Okay. We've only got a couple of minutes left. And I know -- just a very targeted question on your reproductive health business is all we'll have time for. I know you're not reliant and you aim to be successful there. Guidelines or no guidelines when it comes to microdeletions and expanded carrier screening. But could you remind us like what is the way to frame the impact of any guideline update in those 2 product offerings?

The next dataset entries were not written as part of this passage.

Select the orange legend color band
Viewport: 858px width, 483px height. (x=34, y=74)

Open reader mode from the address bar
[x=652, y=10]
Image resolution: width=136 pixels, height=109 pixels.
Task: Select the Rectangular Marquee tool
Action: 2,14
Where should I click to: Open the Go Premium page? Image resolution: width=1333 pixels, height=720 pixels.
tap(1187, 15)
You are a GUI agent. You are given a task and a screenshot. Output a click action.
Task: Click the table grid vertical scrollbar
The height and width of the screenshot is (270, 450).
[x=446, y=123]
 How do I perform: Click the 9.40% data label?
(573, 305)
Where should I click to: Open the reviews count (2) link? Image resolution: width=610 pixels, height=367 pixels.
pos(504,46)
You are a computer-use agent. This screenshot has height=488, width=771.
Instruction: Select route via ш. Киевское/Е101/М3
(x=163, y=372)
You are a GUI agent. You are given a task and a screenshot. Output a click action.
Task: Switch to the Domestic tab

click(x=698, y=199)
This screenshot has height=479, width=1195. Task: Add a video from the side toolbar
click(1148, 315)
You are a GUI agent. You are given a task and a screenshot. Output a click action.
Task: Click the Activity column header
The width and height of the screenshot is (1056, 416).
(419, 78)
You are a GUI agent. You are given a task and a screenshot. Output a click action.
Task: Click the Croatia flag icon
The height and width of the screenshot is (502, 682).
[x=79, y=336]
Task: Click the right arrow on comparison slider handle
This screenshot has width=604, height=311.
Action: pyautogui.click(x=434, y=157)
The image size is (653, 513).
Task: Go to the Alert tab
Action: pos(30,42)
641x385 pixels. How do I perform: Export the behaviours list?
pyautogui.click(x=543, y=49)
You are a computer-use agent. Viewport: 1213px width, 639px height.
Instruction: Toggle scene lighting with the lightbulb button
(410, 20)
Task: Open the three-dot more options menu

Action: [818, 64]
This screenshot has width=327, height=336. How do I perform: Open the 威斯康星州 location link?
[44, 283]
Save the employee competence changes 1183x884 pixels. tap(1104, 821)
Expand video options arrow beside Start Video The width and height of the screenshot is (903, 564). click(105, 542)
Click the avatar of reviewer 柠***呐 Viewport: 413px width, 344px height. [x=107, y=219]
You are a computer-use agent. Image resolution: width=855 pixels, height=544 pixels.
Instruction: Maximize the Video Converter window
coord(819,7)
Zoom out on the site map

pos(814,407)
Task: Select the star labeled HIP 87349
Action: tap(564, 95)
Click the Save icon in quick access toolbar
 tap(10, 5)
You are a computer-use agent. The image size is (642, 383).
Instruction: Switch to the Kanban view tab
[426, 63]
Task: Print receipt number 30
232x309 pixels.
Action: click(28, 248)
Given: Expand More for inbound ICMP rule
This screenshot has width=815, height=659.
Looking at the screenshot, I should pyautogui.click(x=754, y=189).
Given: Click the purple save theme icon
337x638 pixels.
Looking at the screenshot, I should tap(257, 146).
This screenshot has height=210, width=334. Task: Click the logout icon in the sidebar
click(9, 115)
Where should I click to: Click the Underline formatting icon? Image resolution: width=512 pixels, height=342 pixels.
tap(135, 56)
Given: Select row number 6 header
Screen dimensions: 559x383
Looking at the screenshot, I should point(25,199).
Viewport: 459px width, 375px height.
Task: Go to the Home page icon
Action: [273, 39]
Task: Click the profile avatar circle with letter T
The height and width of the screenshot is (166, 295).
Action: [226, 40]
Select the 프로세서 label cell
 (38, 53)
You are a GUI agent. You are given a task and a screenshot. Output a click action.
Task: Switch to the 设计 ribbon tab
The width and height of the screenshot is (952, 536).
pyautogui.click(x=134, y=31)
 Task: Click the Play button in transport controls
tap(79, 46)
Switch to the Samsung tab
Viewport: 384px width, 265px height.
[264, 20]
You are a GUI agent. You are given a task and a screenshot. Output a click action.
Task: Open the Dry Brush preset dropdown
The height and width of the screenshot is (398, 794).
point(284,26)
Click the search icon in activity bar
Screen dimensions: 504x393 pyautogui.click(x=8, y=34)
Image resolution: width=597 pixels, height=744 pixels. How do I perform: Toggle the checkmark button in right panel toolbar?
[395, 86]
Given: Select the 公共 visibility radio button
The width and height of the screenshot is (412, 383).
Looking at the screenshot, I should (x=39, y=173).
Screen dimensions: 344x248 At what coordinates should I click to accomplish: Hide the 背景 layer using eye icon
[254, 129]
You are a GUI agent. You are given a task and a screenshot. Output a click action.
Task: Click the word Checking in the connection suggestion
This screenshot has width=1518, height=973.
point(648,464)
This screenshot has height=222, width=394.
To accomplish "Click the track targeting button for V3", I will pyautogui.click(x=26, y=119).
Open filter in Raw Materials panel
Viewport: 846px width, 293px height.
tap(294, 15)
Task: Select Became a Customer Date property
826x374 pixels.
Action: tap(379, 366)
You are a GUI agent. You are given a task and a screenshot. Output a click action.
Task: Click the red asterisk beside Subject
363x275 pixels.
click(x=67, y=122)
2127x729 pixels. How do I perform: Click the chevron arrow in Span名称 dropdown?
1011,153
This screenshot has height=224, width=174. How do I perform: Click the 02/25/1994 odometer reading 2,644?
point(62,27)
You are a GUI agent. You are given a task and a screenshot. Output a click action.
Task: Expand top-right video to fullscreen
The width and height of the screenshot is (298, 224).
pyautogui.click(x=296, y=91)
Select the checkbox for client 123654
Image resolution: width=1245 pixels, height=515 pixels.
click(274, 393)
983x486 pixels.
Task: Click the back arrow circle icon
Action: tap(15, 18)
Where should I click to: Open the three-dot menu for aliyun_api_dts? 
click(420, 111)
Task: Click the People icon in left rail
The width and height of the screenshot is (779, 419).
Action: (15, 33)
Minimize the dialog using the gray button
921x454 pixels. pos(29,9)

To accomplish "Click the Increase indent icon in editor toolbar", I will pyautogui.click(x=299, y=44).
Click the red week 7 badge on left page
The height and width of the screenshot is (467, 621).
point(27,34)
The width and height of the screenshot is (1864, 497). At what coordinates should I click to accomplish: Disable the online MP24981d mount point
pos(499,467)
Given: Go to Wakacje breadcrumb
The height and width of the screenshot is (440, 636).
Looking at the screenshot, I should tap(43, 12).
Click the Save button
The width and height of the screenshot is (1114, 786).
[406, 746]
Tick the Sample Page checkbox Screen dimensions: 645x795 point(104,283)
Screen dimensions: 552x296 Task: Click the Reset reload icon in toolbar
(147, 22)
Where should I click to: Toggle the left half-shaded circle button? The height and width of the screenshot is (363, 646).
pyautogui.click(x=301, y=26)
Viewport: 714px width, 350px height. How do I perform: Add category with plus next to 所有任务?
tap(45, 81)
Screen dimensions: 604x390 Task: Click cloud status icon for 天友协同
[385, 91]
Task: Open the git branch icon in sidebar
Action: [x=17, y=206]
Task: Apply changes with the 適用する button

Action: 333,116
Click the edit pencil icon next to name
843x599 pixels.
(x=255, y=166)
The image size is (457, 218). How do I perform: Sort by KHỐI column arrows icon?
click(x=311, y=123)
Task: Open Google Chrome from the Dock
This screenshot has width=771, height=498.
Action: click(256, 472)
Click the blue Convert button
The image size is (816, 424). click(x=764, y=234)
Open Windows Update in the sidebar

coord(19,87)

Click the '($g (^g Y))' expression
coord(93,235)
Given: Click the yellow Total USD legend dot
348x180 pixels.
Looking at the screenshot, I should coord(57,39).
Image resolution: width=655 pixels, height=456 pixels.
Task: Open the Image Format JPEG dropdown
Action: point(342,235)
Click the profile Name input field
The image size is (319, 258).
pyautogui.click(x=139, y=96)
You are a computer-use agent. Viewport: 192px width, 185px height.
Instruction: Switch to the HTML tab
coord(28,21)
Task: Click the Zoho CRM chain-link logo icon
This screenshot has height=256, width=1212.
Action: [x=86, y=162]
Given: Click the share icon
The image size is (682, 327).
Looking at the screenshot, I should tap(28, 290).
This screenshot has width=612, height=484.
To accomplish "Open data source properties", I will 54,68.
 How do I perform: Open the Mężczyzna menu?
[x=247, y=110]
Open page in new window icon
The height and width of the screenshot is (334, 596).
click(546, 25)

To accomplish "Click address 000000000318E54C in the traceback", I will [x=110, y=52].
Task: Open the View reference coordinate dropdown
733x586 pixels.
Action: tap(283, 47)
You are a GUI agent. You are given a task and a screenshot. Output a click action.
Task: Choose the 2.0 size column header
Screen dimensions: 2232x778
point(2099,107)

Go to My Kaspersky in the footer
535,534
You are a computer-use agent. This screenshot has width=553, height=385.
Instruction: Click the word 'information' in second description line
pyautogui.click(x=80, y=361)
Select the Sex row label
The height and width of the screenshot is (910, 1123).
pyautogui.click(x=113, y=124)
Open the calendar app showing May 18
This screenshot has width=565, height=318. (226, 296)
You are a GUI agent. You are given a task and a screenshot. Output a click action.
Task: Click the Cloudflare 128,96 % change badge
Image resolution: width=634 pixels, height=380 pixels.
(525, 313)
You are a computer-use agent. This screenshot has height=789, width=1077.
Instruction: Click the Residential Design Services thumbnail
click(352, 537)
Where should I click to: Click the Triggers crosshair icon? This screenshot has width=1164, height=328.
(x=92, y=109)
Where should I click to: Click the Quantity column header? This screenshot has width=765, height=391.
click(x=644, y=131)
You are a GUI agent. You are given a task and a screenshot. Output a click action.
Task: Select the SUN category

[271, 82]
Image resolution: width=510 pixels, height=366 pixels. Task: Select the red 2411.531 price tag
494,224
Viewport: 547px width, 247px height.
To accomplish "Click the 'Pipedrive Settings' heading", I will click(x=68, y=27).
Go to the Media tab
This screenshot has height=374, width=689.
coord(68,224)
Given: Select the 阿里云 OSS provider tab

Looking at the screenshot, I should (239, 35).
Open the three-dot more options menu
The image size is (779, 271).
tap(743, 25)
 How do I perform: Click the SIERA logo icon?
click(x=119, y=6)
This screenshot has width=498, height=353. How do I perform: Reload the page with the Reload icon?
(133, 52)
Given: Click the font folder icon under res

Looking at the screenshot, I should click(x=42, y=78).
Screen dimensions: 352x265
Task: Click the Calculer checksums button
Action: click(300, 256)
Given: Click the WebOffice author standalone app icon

Well, I think the -- I'll do microdeletions quickly. Maybe I'll do carrier screening quickly, then I'll do microdeletions. I mean the carrier screening, you've seen a real evolution in patient and physician understanding of the utility of carrier screening, where that's evolved from being really focused on cystic fibrosis only to a much more expansive review of the carrier profile of the mother and the father. And so I think a carrier screening guideline that just formally enshrines what I think is already the fact in the field that broader panel carrier screening really is the standard of care for most people. I think that would be beneficial to patients. And that would help us mainly because it would just reduce some of this uncertainty that we talked about this earlier in our chat about like, well, what's going to happen with ASPs? Are they going to go up or down? What you'd love to say is like, hey, we know what -- it's a covered service, it's a standard of care. We know what the pricing is, it's not complicated to model. And so I think carrier screening guideline can just reduce some of that complexity. It just kind of takes that conversation down. And that allows us to make investments with more confidence to continue to improve the products. Microdeletions, I mean, the microdeletions test, one of the reasons for Natera's founding was a desire to have a very high-quality microdeletions screen, which historically did not exist because kids that are affected with 22q, for example, have such a disparate set of phenotypes set of outcomes that absent understanding the genetic -- the underlying genetic cause of the disorder, it's hard to know that all these kids are kind of affected by the same underlying problem. So that's been a -- really that's been a huge success, I think, for Matt, our founder, and for the company that we're going to run more than 1 million 22q screens this year. I think when an NIPT is ordered, when Panorama is ordered, 22q is ordered something like 75% of the time. So in a certain sense, that's been a big success. I think we've run an enormous clinical trial, 10-year trial, 20,000 patients matched, prospective match outcomes. Another study like that will never be run again. It showed the utility and the incredible impact of 22q screening in the field. And I'm cautiously optimistic that over time, that will get recognized in the guidelines. But again, we don't have a lot to say about the guidelines, and we'll just have to see.

Okay. Well, we'll leave it there. Thanks, Mike.

Awesome. Thanks so much for having me.